Defining Private Property

That's an argument for me not distributing his music without permission, perhaps, but it's hardly an argument for me being bopped round the head for doing so.
 
Would it not be correct to say, however, that the reason he the musician needs copyright to sustain himself is because he lives within a world of private property? That his dependence upon his monopoly on the distribution of the music he produces is a product of his dependence on a system of commercial exchange, a system which is maintained a defended through, at the most fundamental level, the systematic use of violence. So is the violence which the musician suffers really to be attributed to me, or to those who have made him dependent on a system of market exchange?



Assuming a market exchange is violence is no more real than assuming a non-market exchange is violence. So we have essentially concluded that there is no form of human interaction that is not violence. :crazyeye:
 
Copyright is a tool used to make creative work remunerative work.

Copyright is a strategy to squeeze money out of people who do no more that what your "musician" did in the first place: repeat and reuse what others before them did.

"Remunerating" creative work through a privilege to squeeze money out of anyone who repeats it is totally stupid, because everyone is copying other people all the time! If you were serious about it you'd create a hell of transaction costs where nothing else would get done in the world! Human society could not possibly work in a world where copyright (remember: everything is copyrighted on "creation" by default now!) was taken seriously.

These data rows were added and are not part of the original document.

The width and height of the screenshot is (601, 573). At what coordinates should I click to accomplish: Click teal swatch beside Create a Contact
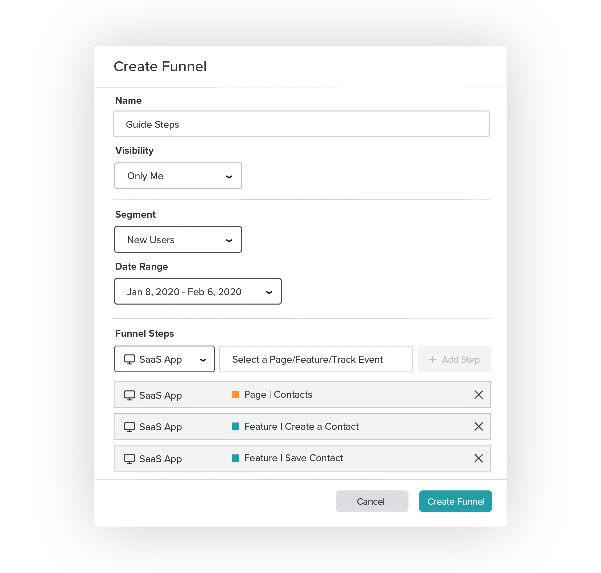235,426
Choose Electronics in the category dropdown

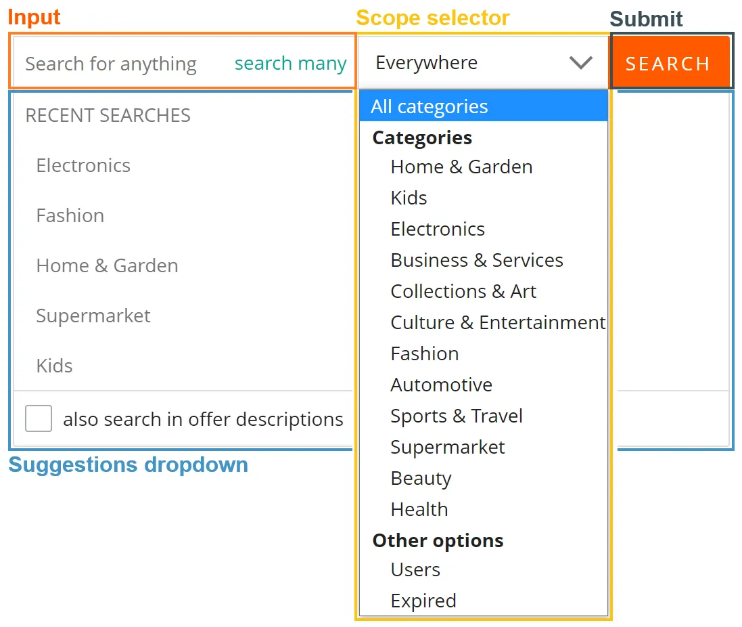click(x=437, y=229)
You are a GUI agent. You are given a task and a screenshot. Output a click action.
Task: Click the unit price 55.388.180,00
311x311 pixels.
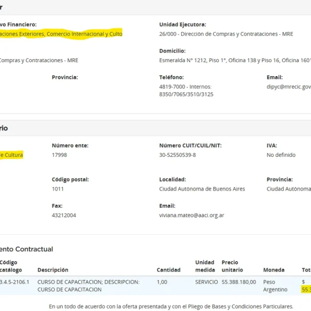[239, 282]
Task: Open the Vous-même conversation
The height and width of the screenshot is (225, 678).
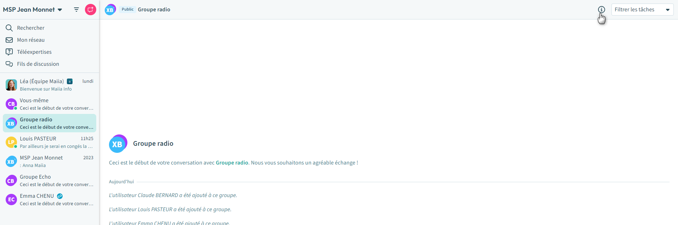Action: pyautogui.click(x=50, y=104)
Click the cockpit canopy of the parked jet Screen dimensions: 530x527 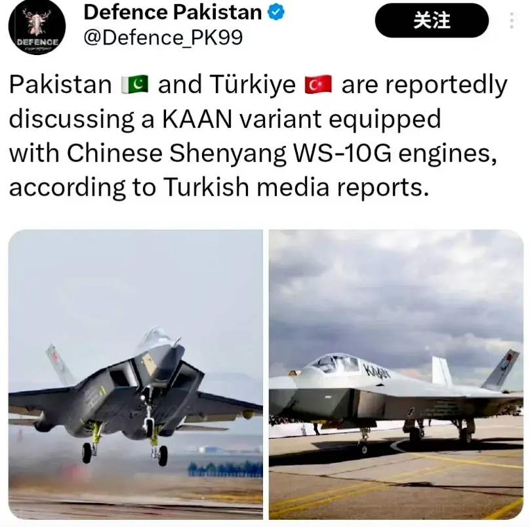click(x=333, y=364)
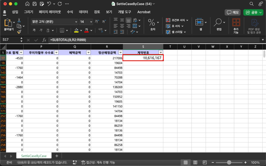Toggle bold formatting (가) button
Screen dimensions: 266x166
[x=34, y=30]
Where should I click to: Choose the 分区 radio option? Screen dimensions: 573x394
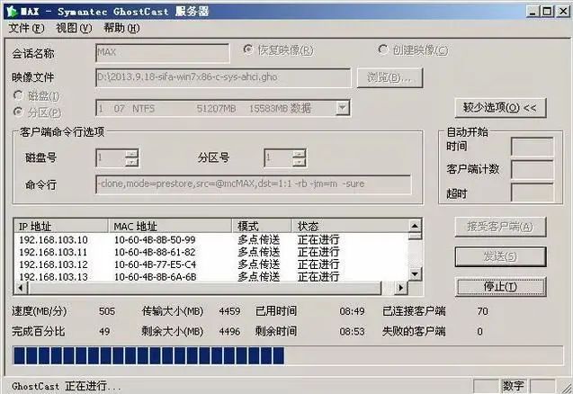click(x=19, y=111)

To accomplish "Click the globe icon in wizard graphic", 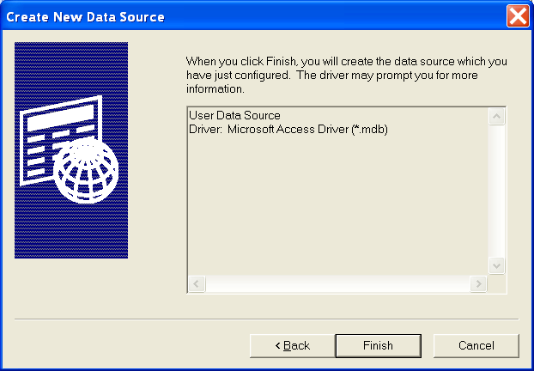I will (86, 170).
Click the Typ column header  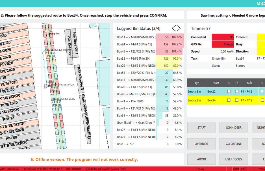click(x=197, y=83)
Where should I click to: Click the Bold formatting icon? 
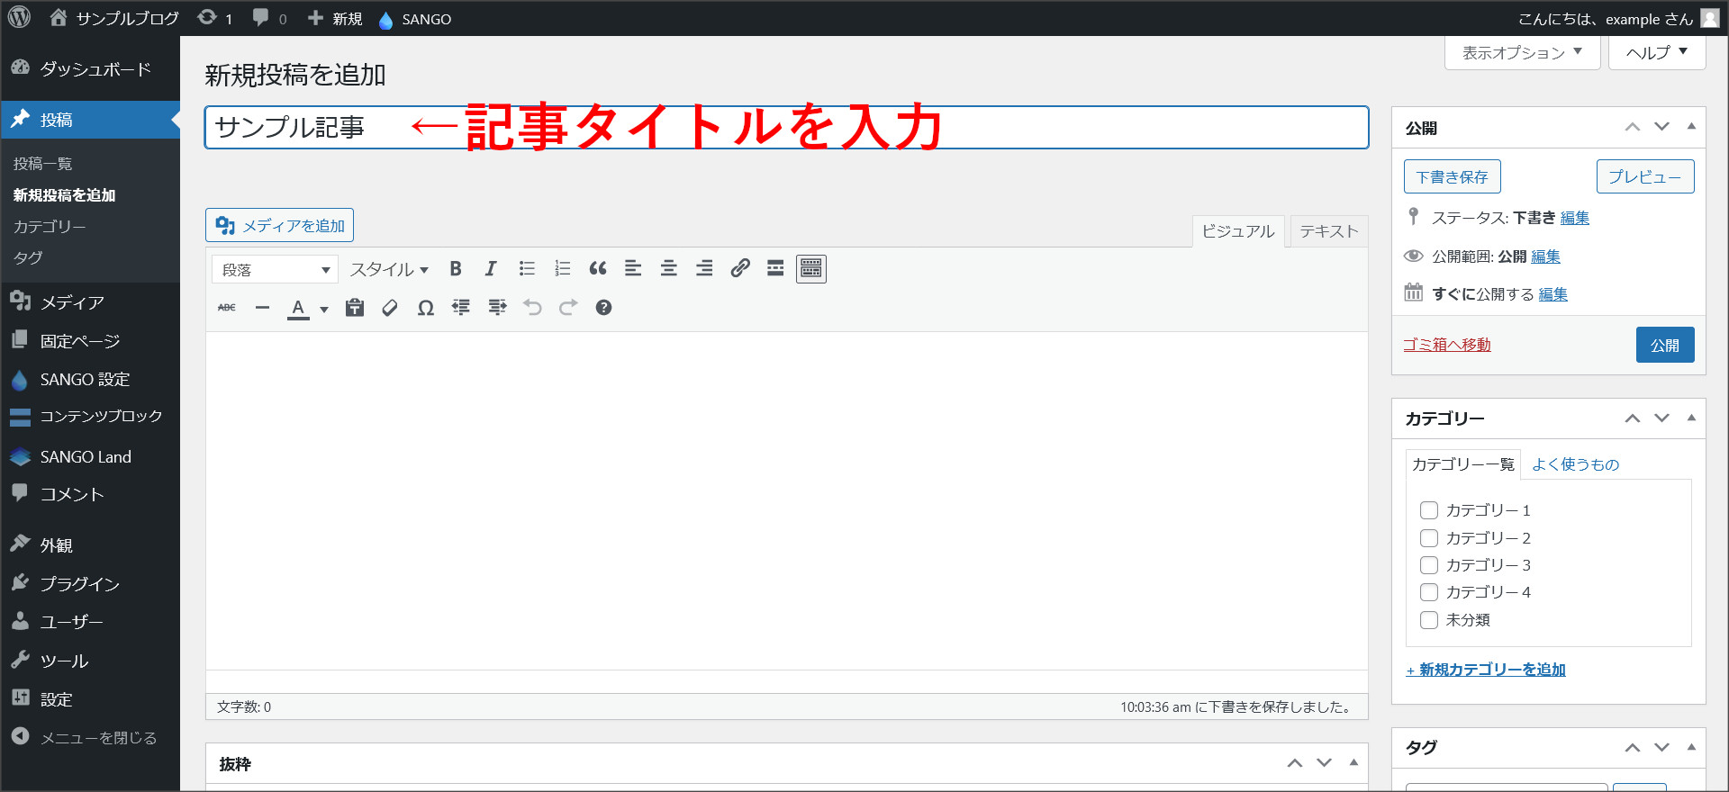456,269
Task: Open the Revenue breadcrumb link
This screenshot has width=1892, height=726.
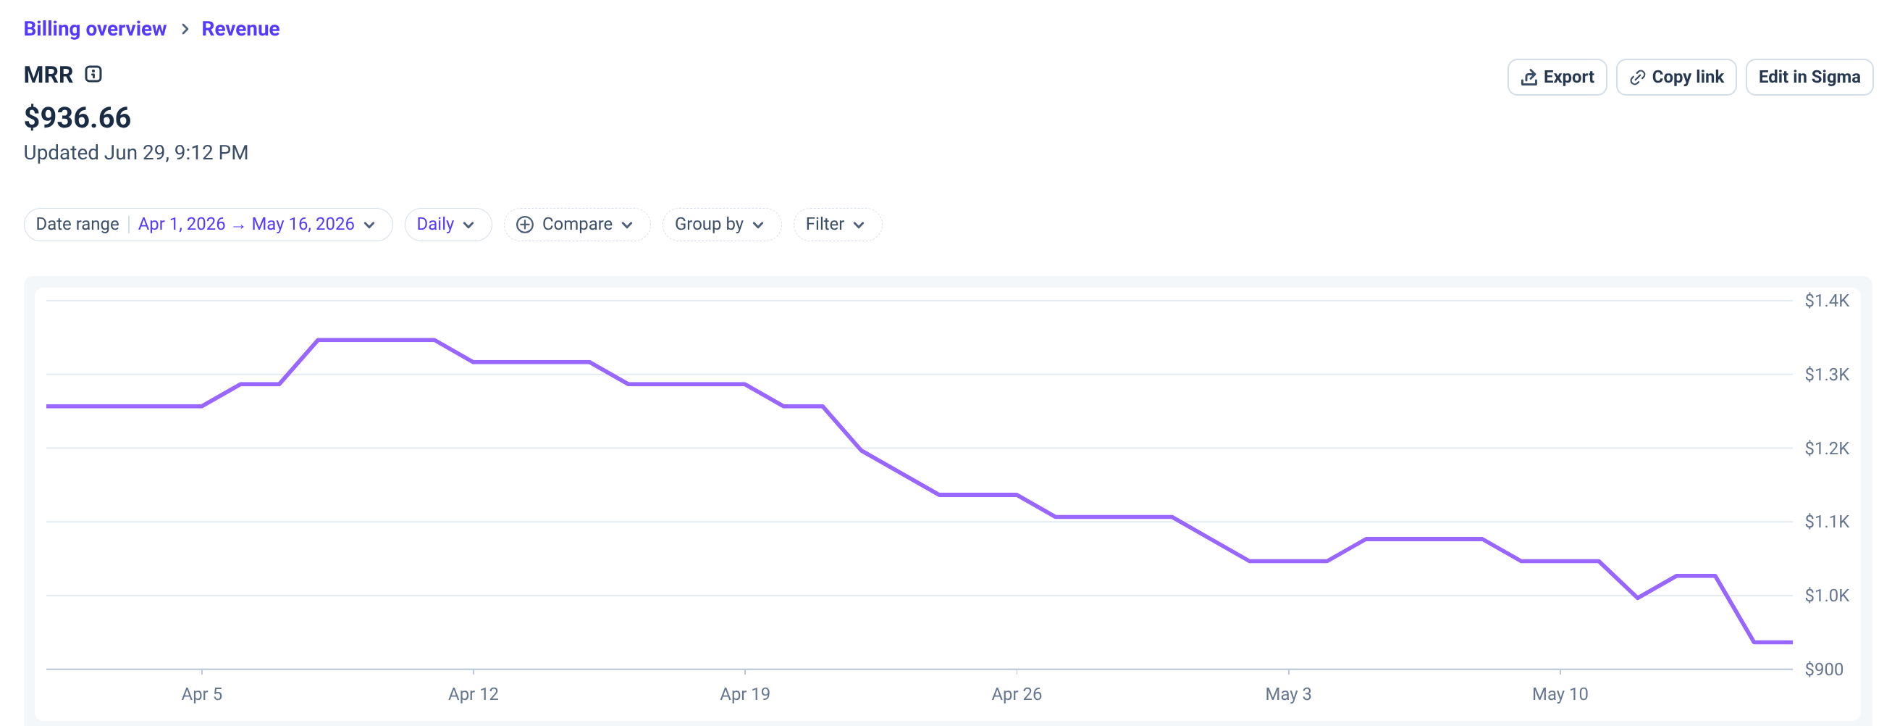Action: [x=240, y=29]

In real life, outside the theoretical insanity of copyright, people freely copy and reuse what other people did and said all the time without even thinking of payments. You "musician" absolutely did it, unless he was a savage raised by wild animals. Language traditions, music scores, ways of thinking, stories... it's all built on top of prior experiences! Each individual adds but a tiny bit more to the whole. And yet you want me to believe that somehow this "musician" should have the privilege to tax me for reusing what he produced by reusing what other people before him produced by reusing... well, you should get the idea.

Taking away the tools needed for a musician to earn his daily bread is no different from taking away the tools of a farmer or a craftsman. You render them unable to work effectively enough to feed themselves.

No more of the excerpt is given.